In July 2013 the Government announced its £160 million Agri-Tech strategy.
The UK has some of the world's leading agricultural scientists, and we are pleased that the Government has chosen to invest in their work. The challenges facing global agriculture are huge and should not be underestimated. In order to feed a growing population in a changing climate yields will need to increase, as will agricultural knowledge, since existing varieties of crop and livestock may not continue to be suitable for the regions in which they are currently farmed. At the same time as increasing yields, we must work to minimise the negative impacts of agriculture on biodiversity, water, energy and natural resources. The commitment to agricultural developments that the UK Government has shown today is an essential first step. This investment, however, must continue if we are to keep pace with the challenges.
If our agri-tech industry is to maximise its potential, we must provide education and training to build a skilled workforce across the agri-food chain. We welcome the Government's recognition of technical skills gaps, and its dedication to creating demand-led training provisions. However, academic institutions must receive stable funding to maintain the skills needed to deliver a well-rounded education.
It is essential that work done in an academic setting is translated into benefits for farmers and society, and we welcome the strategy's commitment to making this process more effective. However, if we are to have a continuous flow of developments which have potential for commercialisation, we must also provide stable funding for fundamental research.

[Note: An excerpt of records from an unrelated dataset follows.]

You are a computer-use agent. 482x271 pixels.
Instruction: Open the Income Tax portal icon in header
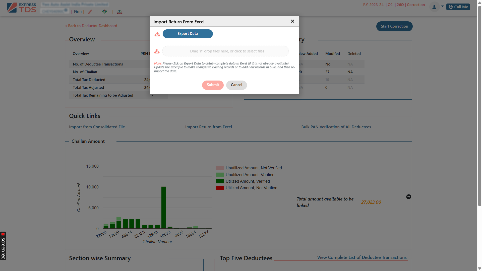pyautogui.click(x=105, y=12)
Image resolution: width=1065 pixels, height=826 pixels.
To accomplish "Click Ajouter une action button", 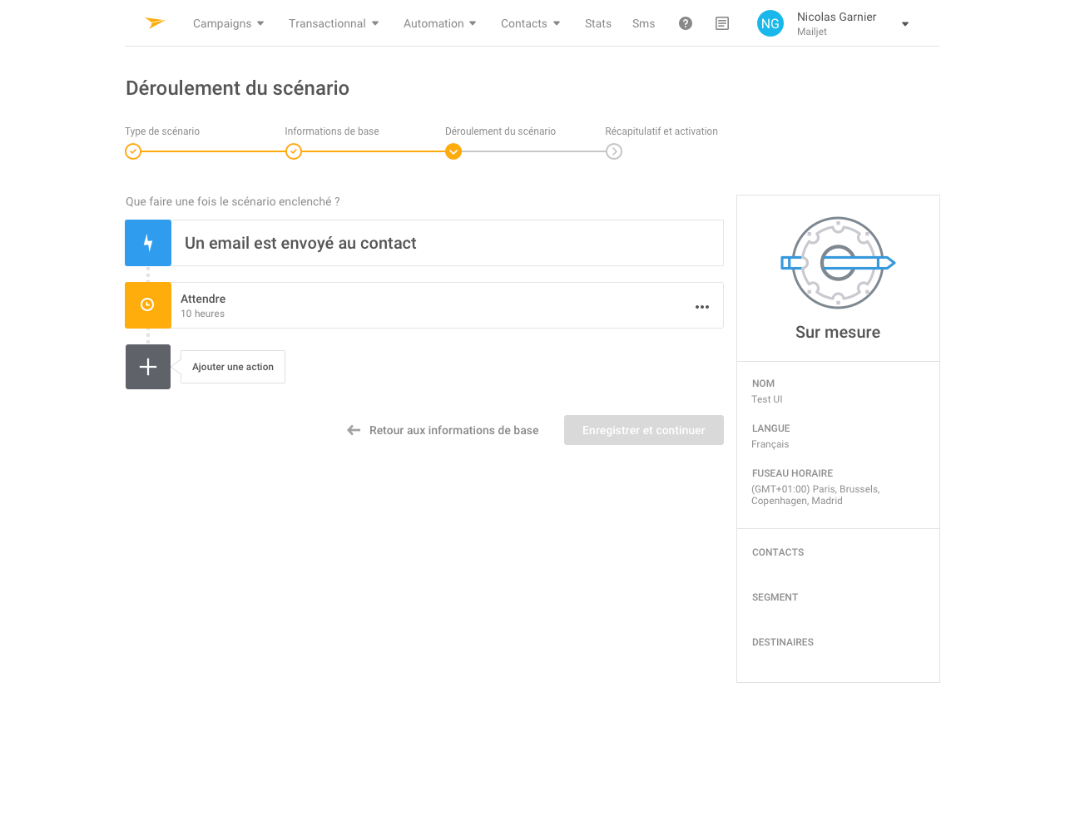I will [x=233, y=367].
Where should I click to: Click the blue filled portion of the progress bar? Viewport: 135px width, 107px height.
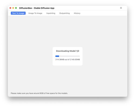57,56
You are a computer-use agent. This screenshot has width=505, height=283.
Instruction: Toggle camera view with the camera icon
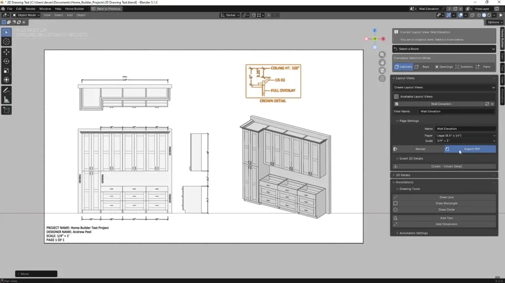[382, 71]
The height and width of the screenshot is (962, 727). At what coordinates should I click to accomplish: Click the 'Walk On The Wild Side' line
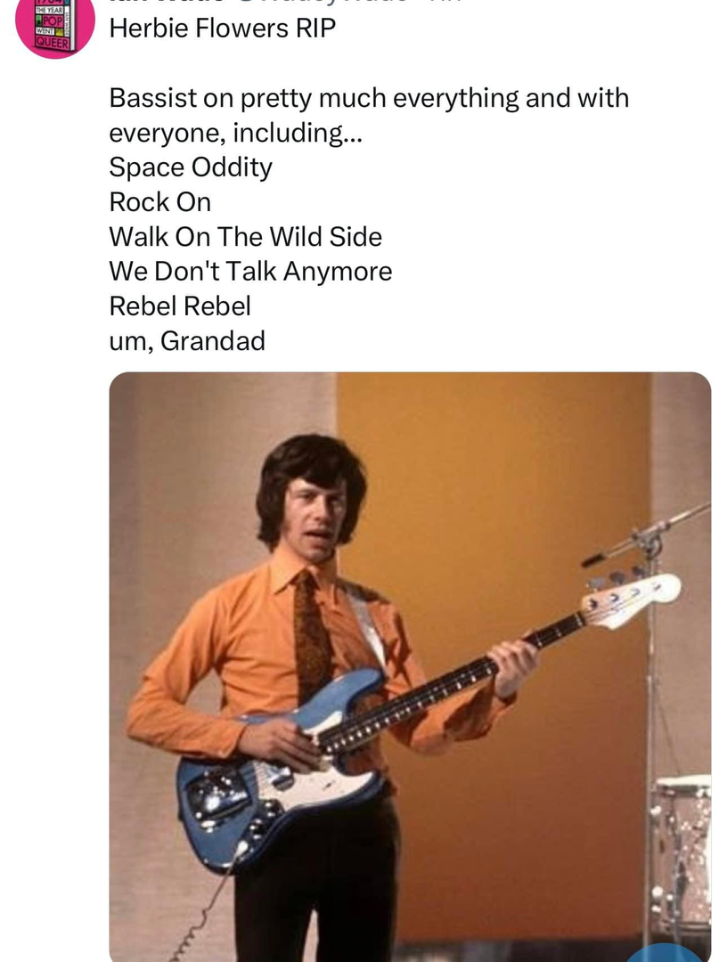245,237
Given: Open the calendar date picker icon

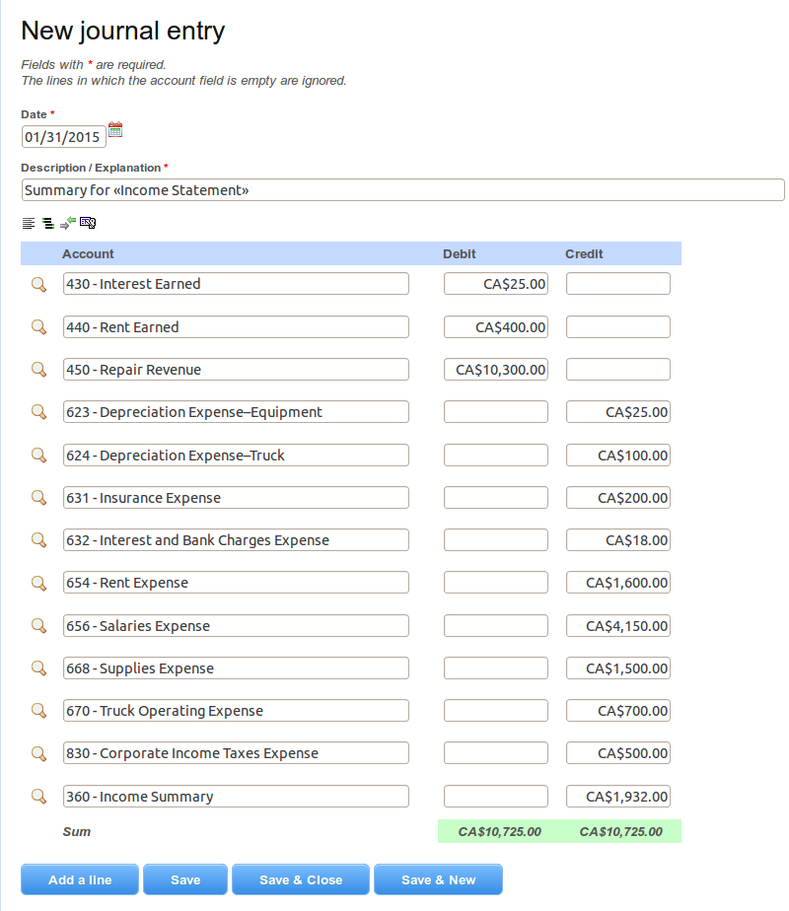Looking at the screenshot, I should click(114, 128).
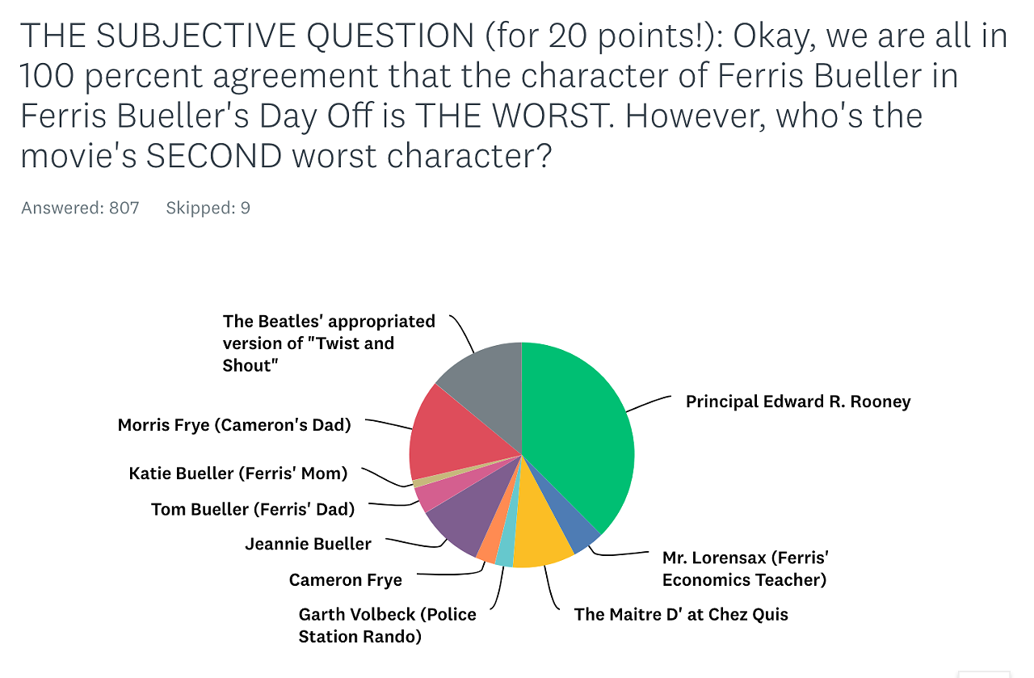Select the Morris Frye (Cameron's Dad) label
The width and height of the screenshot is (1034, 678).
tap(234, 425)
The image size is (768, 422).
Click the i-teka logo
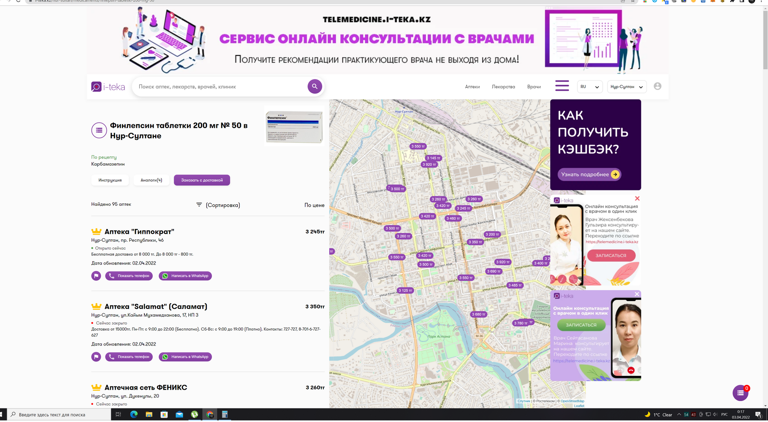pyautogui.click(x=108, y=87)
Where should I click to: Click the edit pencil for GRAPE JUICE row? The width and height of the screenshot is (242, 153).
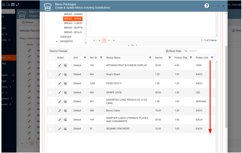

Society of Biology Council member Tim Brigstocke CBiol FSB says: "Today's Agri-Tech Strategy is a welcome sign that Government recognises the importance of agricultural research and the need to support commercialisation. We must further develop the UK's strong agricultural sector, and maximise its tremendous contribution to our economy. Government-funded researchers work alongside businesses to produce products and technologies which benefit farmers and the environment. It is pleasing to see that the Agri-Tech Strategy recognises the range of organisations involved in the sector and shows commitment to supporting them. There will be challenges along the way in ensuring good transfer of research needs and research outputs along the whole R&D chain, we look forward to further Government support to ensure the best outcomes for this."
Professor Jim Beynon FSB, Chair of the UK Plant Sciences Federation says: "It is excellent that the Government has recognised the importance of the agricultural sector to the UK GDP. The UKPSF enthusiastically supports the investment strategy outlined today to raise the profile and effectiveness of translation of research into practical solutions for the breadth of the food-supply sector. We fully support the investment being made in research, technology and people.
"We would, however, note that fundamental research provides the underpinning knowledge for this sector and as such, we are concerned over the level of funding for basic plant and crop science. It is essential that the Government recognises the role that basic research plays in the agri-tech sector and provides appropriate funding to this section of the science base.
"A lack of investment over the last two decades has impacted significantly in the efficiency of the sector, and has left us with a skills gap. The university sector is required to train the next generation of scientists specialising in plants. We must motivate top students to study plant-related subjects, so they can contribute to the future cutting-edge research required to drive novel ideas along the agri-tech pipeline."